Славой Жижек - Хрупкий абсолют, или Почему стоит бороться за христианское наследие
Разве не сталкиваемся мы здесь с воплощенной в жизнь жуткой логикой первого допроса Йозефа К. в «Процессе»?
— Значит, так, — проговорил следователь и скорее утвердительно, чем вопросительно, сказал К,: — Вы маляр?
— Нет, — сказал К, — я старший прокурист крупного банка.
В ответ на его слова вся группа стала хохотать, да так заразительно, что К. и сам расхохотался. Люди хлопали себя по коленкам, их трясло, как в припадке неукротимого кашля [38].
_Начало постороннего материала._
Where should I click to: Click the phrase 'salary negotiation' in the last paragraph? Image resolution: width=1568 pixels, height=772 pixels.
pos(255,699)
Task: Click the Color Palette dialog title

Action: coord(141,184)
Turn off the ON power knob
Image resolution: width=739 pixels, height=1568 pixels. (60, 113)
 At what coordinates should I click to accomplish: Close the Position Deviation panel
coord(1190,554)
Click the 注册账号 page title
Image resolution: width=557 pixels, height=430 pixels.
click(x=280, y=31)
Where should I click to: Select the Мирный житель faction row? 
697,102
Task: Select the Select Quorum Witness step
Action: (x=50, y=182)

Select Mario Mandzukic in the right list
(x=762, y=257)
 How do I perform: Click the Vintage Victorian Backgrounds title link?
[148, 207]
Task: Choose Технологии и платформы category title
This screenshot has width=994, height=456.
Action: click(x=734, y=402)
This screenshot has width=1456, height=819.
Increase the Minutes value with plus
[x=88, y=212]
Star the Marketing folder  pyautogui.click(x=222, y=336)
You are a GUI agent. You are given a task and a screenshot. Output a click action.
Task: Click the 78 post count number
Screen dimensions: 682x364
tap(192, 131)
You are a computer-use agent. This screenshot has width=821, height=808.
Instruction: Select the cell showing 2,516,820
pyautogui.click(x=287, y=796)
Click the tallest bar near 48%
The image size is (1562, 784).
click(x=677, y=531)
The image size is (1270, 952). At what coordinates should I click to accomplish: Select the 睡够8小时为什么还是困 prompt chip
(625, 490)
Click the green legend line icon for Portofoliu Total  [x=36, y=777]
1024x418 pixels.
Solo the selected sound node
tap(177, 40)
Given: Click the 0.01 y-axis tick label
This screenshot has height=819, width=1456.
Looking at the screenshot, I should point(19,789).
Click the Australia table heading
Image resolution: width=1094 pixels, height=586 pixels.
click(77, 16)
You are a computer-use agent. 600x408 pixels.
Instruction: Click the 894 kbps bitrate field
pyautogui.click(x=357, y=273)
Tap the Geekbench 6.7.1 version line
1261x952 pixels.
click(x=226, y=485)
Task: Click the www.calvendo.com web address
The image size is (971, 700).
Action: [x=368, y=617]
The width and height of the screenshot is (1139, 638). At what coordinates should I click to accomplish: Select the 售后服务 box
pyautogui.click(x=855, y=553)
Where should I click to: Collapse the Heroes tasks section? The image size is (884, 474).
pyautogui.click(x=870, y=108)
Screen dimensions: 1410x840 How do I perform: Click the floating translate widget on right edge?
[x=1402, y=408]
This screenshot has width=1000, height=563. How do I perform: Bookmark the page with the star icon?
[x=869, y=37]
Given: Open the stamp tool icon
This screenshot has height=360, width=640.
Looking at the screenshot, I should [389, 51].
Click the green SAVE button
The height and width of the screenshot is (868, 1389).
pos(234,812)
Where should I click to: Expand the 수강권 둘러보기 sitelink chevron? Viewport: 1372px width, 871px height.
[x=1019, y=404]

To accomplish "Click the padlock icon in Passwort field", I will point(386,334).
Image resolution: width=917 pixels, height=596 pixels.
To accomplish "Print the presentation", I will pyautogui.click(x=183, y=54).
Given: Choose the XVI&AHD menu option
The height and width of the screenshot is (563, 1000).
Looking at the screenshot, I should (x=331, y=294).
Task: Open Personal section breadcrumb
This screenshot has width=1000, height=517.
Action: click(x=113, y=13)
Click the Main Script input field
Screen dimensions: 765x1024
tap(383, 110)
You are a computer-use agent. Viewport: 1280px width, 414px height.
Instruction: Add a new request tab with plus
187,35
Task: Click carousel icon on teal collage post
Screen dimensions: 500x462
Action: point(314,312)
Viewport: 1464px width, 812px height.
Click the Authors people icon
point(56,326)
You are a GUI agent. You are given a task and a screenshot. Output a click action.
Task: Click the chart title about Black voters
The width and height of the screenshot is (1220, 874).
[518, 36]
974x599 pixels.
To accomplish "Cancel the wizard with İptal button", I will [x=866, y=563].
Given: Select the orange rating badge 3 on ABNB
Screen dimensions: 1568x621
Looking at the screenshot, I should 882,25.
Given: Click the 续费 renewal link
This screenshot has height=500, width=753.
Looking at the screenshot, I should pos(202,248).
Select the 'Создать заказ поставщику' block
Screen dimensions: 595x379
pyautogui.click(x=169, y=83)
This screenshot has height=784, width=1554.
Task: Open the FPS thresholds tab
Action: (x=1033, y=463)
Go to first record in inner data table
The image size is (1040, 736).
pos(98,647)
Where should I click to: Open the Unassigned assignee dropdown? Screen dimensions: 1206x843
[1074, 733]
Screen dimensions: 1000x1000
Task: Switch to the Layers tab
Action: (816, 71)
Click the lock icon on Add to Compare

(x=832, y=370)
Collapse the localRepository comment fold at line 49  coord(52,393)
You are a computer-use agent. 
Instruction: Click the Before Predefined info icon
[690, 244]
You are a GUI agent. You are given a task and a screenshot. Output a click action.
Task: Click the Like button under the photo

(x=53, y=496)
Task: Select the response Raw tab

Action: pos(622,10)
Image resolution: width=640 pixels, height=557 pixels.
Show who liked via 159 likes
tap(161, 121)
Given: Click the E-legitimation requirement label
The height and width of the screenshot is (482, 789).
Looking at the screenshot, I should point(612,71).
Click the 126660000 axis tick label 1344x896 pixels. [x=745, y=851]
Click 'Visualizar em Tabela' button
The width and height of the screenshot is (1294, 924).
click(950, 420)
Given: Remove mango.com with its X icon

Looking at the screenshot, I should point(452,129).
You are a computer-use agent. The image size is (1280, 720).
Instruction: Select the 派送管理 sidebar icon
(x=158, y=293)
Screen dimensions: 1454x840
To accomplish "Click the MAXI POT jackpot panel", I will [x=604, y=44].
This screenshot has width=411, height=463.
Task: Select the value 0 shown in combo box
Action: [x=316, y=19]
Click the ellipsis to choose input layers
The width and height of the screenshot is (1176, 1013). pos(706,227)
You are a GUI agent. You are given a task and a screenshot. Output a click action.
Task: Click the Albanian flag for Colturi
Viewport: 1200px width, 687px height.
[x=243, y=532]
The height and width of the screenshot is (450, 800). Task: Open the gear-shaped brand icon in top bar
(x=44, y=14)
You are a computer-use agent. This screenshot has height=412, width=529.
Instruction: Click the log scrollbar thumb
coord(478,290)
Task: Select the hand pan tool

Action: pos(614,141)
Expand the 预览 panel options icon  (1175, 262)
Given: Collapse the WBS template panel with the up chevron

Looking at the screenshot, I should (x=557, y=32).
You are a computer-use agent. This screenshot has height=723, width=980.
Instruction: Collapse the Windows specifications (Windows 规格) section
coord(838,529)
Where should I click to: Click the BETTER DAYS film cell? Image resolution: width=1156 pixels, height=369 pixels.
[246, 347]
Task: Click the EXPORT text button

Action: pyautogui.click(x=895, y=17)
Провоцирующий смех диссонанс здесь радикален: со сталинистской точки зрения, самоубийство лишено какой–либо субъективной аутентичности, оно просто инструментализовано, сведено к одной из «наиболее хитроумных» форм контрреволюционного заговора. Молотов ясно об этом заявил 4 декабря 1936 года: «Самоубийство Томского было заговором, хорошо спланированным актом. Томский обо всем договорился, и не с одним человеком, а с несколькими, покончить самоубийством и, тем самым, нанести удар по Центральному Комитету» [39]. Позже на том же самом пленуме Центрального Комитета Сталин повторит: «Мы видим здесь один из крайних, наиболее остроумных и простейших способов, которым можно плюнуть на партию и обмануть ее в последний раз. перед смертью, прежде чем покинуть этот мир. Такова, товарищ Бухарин, скрытая причина этих последних самоубийств» [40]. Это крайнее отрицание субъективности в открытой форме передается следующим кафкианским ответом Сталина Бухарину:
Сталин: Мы тебе верили, мы наградили тебя орденом Ленина, мы продвигали тебя вверх по службе, но мы ошиблись. Не так ли, товарищ Бухарин?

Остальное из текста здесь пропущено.